Modeling the fingertip
Basing their finger-parts definitions on previous studies of human tissues, engineers queried the material database in Abaqus for the properties and element types they needed to build the FEA model. Nail and bone were modeled as linearly elastic and the skin (epidermis and dermis) was assumed to be hyperelastic and linearly viscoelastic. The finger’s deeper subcutaneous tissue was represented by a biphasic material composed of a fluid phase and a hyperelastic solid phase (essentially a spongelike porous material representing muscle, fully saturated with fluid to represent plasma).
Next, the team created a virtual keypad to simulate the interaction of fingertip and key. Pushing a physical key compresses a spring dome that completes an electronic circuit to register whatever symbol is on that key. As engineers meshed the FEA models, they built in a nonlinear spring element beneath the key to simulate the action of the spring dome.

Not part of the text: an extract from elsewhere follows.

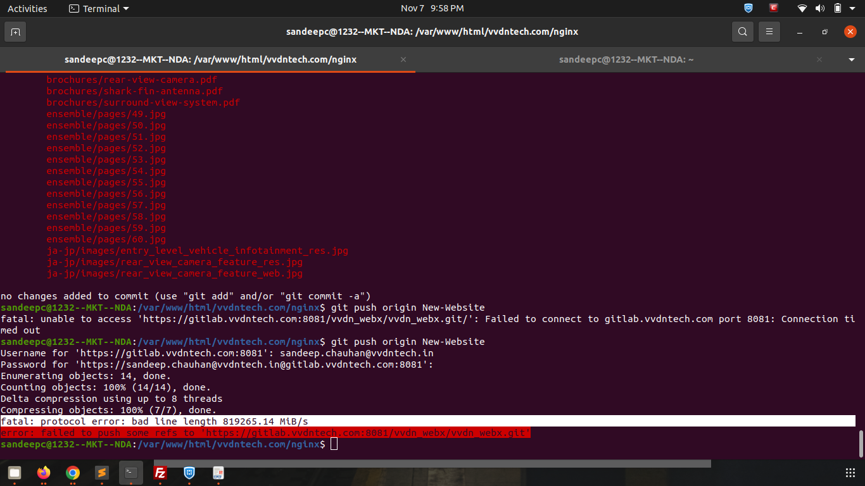Launch Firefox from the dock
The image size is (865, 486).
coord(44,473)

To capture the “snap ratio” — the tactile feeling the user experiences when pushing down on a key — engineers lab tested an actual spring dome with a load cell underneath it to record pressure as the key was pushed with different degrees of force. They then used the real-world spring stiffness data to characterize the response of the nonlinear spring element in the model.
Striking a balance
To combine thumb-and-key models, engineers studied users’ real-world gripping and pushing behavior as they typed. This let the engineers pinpoint the average angle where the finger model would hit the key model. This was 16.6° from the front of the keypad and 16.4° from the side. When a user pressed the “K” key, engineers calculated the force on the two neighboring keys on either side. Engineers came up with what they called a “mistyping ratio,” defined as the force on the neighboring key buttons divided by the force on the target key.
Engineers compared the contact pressures predicted by the thumb/keyboard FEA model with test measurements obtained from an I-Scan instrument, which contained an extremely thin (0.1-mm) flexible tactile-load sensor. It verified a good correlation between models and tests.
With a working FEA model of fingers striking keys in hand, engineers next turned to optimizing the key layout. They asked the question, “Which side-by-side configuration of keys would produce the least mistyping?” The team identified several design variables: width; height; vertical angle; pitch; slope; reference face level of individual keys; and inclined angle between center points of adjacent keys.
Each of these variables needed to be applied to the keys being studied. According to the engineers, the Python script in Abaqus was useful in this because it let them automate multiple, repetitive FEA-model tasks. Engineers determined the mistyping ratio of each analysis case and then used a response-surface method to identify the optimum key position. The analysis revealed that a few of the design variables all had similar effects on mistyping. However, the reference face level and slope showed stronger, yet contradictory, tendencies. Running through 27 sets of analyses, engineers determined that the pitch of the keys on either side of the center key had to increase in order to decrease the mistyping ratio.
Using the results of their virtual finger/ keypad optimization exercise, the team was able to systematically alter the key design variables and identify a design for which the mistyping ratio improved from 37 to 7%. Again, the FEA results showed good agreement with subsequent experimental tests.
For the future, Samsung engineers see value in developing hand, arm, and whole-body models so that all aspects of users’ motion can be incorporated into device design. As human/device interfaces continue to advance, the use of FEA to model these interactions will contribute to reduced trial-and-error with the design process and improve the “emotional” quality of devices.